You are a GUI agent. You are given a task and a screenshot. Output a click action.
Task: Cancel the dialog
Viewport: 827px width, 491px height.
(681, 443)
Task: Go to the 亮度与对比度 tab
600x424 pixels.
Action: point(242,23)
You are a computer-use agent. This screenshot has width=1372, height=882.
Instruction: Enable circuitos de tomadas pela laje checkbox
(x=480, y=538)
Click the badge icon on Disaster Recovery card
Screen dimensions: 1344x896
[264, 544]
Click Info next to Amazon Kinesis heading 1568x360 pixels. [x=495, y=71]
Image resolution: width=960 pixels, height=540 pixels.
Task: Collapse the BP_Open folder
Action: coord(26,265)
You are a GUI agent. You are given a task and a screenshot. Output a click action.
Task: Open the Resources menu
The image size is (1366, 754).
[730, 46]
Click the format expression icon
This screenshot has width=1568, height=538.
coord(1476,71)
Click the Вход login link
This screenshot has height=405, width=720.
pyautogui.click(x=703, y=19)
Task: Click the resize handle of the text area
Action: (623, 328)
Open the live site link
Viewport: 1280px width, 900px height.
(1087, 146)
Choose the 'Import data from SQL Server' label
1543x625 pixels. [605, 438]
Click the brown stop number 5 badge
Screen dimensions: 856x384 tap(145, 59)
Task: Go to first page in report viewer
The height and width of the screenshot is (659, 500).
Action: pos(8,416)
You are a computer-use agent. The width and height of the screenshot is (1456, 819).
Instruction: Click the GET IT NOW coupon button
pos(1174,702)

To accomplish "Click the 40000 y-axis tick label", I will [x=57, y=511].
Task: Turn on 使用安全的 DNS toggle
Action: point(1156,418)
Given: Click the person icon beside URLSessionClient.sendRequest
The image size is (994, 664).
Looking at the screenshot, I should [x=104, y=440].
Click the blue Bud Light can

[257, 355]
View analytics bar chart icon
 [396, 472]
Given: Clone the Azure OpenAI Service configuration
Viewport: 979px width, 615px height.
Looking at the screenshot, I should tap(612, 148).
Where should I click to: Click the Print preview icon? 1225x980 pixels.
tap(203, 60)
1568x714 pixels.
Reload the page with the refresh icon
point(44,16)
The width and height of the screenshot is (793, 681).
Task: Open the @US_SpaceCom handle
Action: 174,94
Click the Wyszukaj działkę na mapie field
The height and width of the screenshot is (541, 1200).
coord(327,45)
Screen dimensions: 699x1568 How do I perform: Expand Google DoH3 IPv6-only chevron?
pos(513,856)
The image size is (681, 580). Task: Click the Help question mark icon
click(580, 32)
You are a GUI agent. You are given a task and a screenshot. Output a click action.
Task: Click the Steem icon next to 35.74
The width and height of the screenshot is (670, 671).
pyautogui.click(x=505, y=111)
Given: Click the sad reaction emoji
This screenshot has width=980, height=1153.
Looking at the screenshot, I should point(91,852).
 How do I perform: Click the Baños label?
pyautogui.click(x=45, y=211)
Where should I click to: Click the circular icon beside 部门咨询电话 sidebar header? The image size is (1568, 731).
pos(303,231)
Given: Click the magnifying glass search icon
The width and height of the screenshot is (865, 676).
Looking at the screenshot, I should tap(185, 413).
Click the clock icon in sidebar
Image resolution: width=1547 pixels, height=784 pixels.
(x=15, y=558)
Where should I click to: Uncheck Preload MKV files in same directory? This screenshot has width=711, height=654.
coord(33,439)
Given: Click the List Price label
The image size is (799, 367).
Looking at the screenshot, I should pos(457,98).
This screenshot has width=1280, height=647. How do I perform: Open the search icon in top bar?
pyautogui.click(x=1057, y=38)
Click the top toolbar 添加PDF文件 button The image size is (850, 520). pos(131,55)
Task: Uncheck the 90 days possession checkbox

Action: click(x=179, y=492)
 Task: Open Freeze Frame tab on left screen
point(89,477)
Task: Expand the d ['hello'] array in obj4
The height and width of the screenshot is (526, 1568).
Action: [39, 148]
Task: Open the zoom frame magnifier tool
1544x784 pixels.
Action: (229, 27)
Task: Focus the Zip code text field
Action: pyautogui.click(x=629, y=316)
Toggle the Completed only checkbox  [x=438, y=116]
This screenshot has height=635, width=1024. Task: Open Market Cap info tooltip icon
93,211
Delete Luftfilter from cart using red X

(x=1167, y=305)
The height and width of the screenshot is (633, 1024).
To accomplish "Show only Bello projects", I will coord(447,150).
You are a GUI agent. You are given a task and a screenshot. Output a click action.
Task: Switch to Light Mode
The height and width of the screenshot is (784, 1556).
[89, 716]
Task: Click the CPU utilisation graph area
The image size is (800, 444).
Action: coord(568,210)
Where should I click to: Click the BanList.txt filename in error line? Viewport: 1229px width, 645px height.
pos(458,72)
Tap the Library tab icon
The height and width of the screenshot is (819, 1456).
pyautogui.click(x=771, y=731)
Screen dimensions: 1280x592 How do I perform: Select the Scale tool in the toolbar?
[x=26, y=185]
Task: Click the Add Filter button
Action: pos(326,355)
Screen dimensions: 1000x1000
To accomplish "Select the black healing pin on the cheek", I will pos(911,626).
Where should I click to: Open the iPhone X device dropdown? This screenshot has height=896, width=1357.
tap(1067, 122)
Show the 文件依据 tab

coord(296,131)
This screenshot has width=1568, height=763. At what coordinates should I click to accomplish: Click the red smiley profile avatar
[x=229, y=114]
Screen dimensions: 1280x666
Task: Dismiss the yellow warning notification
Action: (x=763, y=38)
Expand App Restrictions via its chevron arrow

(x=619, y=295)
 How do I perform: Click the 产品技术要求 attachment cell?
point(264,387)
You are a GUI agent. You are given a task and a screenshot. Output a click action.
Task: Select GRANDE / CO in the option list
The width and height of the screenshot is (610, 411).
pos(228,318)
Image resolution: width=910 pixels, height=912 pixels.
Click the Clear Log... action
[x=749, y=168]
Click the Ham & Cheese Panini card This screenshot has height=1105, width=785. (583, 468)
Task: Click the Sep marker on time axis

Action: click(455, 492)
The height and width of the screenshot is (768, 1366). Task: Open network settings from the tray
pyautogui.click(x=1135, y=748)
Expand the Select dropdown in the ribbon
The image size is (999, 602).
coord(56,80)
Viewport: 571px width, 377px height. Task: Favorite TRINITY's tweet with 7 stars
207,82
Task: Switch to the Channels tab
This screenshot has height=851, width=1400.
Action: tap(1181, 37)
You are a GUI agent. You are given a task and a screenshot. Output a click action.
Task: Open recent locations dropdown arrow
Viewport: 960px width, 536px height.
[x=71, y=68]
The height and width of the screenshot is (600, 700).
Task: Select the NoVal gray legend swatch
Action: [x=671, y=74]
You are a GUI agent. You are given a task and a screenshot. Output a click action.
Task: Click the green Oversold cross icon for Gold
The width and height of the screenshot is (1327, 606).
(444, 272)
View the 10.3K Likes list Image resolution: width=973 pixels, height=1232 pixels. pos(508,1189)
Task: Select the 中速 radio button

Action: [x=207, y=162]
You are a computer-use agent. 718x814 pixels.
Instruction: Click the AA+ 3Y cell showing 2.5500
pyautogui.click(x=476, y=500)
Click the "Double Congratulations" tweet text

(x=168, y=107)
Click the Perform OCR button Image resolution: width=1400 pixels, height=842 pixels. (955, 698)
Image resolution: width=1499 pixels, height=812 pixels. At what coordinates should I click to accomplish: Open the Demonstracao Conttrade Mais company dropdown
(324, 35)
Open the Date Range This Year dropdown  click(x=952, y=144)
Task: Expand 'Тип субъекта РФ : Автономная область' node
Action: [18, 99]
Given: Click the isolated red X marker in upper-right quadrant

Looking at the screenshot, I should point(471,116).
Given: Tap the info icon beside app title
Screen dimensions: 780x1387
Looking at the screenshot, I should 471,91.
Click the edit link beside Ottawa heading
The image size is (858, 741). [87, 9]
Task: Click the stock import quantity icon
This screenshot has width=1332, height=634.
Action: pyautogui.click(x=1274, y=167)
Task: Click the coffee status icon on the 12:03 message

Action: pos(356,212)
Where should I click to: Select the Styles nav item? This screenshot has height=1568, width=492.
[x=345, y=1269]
* * * *
> [REQUIRED WORK]
Beginning with the first line above, could you copy every line exactly, up to and including the one with "You are a computer-use agent. This"?

> [FINAL ANSWER]
You are a GUI agent. You are given a task and a screenshot. Output a click action.
Task: Cancel the dialog
Viewport: 827px width, 491px height.
(681, 443)
Task: Go to the 亮度与对比度 tab
600x424 pixels.
Action: point(242,23)
You are a computer-use agent. This screenshot has width=1372, height=882.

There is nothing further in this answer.